NEWS

“Porn filters” fail parents and children
Index welcomes the government’s rejection of a proposal for mandatory blocking of “internet filth” On Friday (14 December), UK government announced that it will not force internet providers to block online pornography. Despite high-profile campaigns by Claire Perry MP and the Daily Mail newspaper to engineer a moral panic, sense has prevailed. Index opposed the proposals on the basis […]
17 Dec 12

Index welcomes the government’s rejection of a proposal for mandatory blocking of “internet filth”

On Friday (14 December), UK government announced that it will not force internet providers to block online pornography. Despite high-profile campaigns by Claire Perry MP and the Daily Mail newspaper to engineer a moral panic, sense has prevailed.

Index opposed the proposals on the basis they would have led to the filtering legal material by default; ergo censorship. Index also had serious concerns that child safety would be used as a criteria to filter a range of content beyond pornographic materialUnder the Daily Mail’s proposal, only consumers over the age of 18 who had completed a “strict age verification check” would be able to remove such a block.

The news came in the government’s response to a consultation  into internet child safety and parental controls run by the Home Office and the Department of Education. The results were emphatic; parents rejected the default block.

The report says that rather than automatic filtering, most parents “want information about internet safety risks and what to do about them. There was no great appetite among parents for the introduction of default filtering of the internet by their ISP: only 35 per cent of the parents who responded favoured that approach.”

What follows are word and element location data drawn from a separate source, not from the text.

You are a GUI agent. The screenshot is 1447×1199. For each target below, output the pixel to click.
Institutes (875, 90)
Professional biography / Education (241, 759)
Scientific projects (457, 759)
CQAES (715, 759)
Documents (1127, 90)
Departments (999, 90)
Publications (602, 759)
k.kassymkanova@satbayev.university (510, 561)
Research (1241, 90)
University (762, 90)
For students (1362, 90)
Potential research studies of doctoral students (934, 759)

Internet filtering solutions are imperfect, they are easy to circumvent and frequently block legitimate content and legitimate sites. Sites such as those of sexual health clinics or even Essex Council are illegitimately blocked and it can be difficult and time consuming to get such errors fixed. Index’s own website has found itself a victim of such over-blocking in the past.

A 2012 study by the Open Rights Group in conjunction with the London School of Economics revealed that child protection filters “block many more sites than they should.” One of the report’s authors, campaigner Peter Bradwell, said: “These blunt blocks effectively add up to a system of censorship across UK networks.”

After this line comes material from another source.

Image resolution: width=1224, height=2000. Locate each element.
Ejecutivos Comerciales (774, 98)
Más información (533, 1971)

Last year after government consultation the major ISPs, BT, TalkTalk, Virgin Media and Sky Broadband agreed a code of practice, and will offer parental internet controls nicknamed ActiveChoice. Many internet service providers are already offer options to parents who want to block adult content.

TalkTalk began offering a Home Choice solution that protect an entire home internet connection rather than a single device earlier this year, but only one in three TalkTalk broadband customers have enabled it.

On Saturday Labour’s Shadow Secretary of State for Culture, Media and Sport, Harriet Harman, expressed anger at the government’s response to the consultation, writing in the Daily Mail that:

The horrifying truth is that while parents are watching Downton Abbey downstairs, their children are upstairs watching degrading images of sex and violence. We need to grasp this painful reality.

Harman expressed common fears about the dark side of the web, where “pornography, bullying, violence and websites promoting suicide and eating disorders are only a few clicks away.”

Yes all of the above can be found on the web, but Harman and her allies need to recognise that no filter will ever be able to successfully block all such material, and a network filter is no match for an educated, alert parent monitoring their children’s internet use. And no filter will ever be able to help and advise a child on how to deal with a cyberbully, children’s number one concern, according to the consultation report.